Excerpts from a dataset:
++++++++++

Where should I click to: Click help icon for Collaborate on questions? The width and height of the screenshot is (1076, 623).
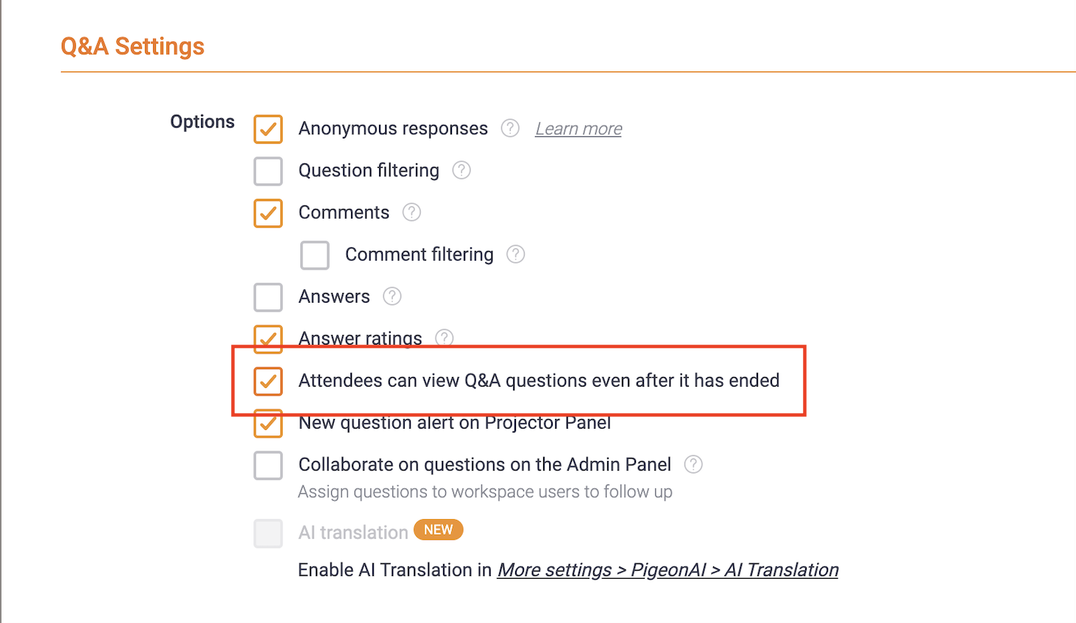[x=693, y=465]
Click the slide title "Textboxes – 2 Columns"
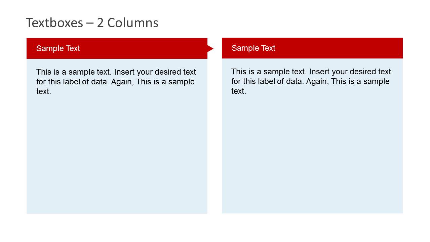Viewport: 430px width, 242px height. 92,23
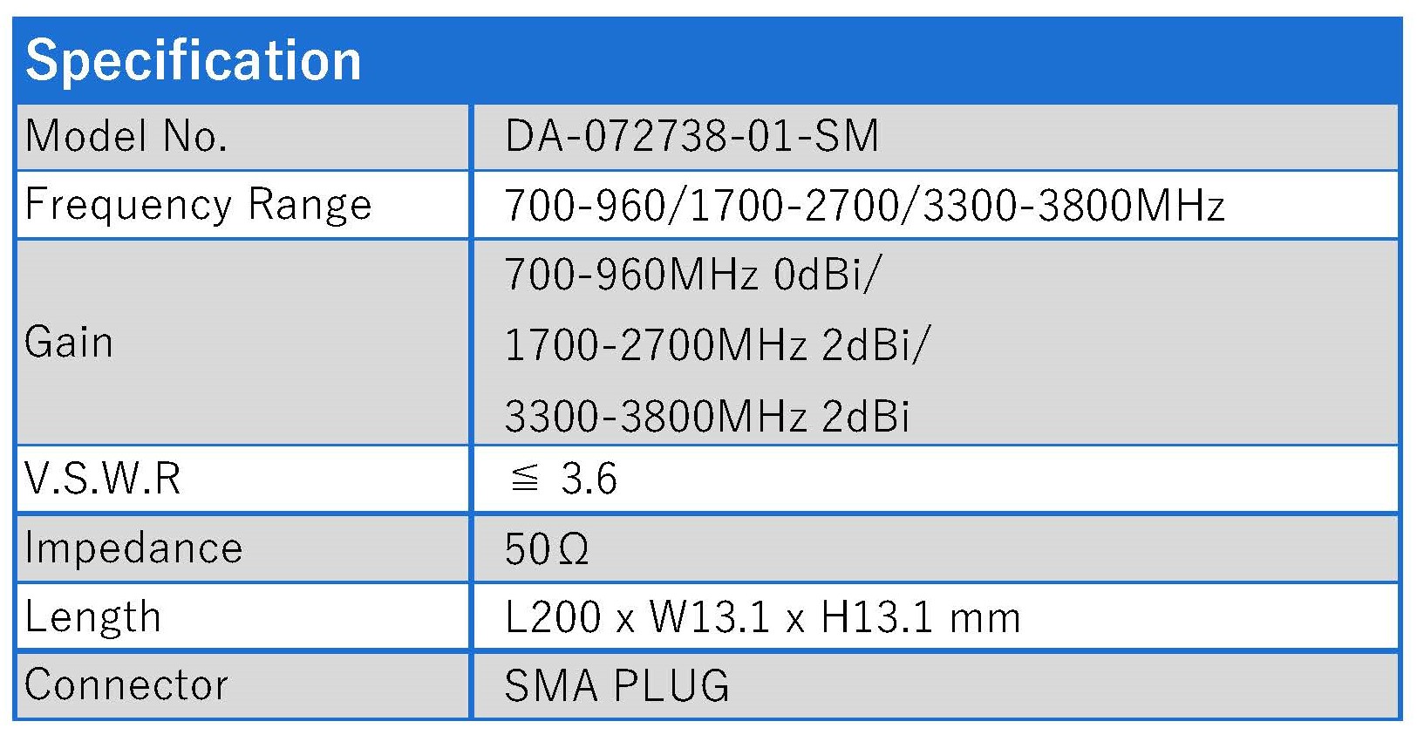Click the SMA PLUG connector value
The width and height of the screenshot is (1417, 735).
click(617, 685)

++++++++++

**EXERCISE DETAILS**:
The reply should hold every record, unchanged, and no pictures.

**THE ANSWER**:
Where should I click to: Click help icon for Collaborate on questions? The width and height of the screenshot is (1076, 623).
[x=693, y=465]
Click the slide title "Textboxes – 2 Columns"
Viewport: 430px width, 242px height. 92,23
Click the SMA PLUG connector value
The width and height of the screenshot is (1417, 735).
click(617, 685)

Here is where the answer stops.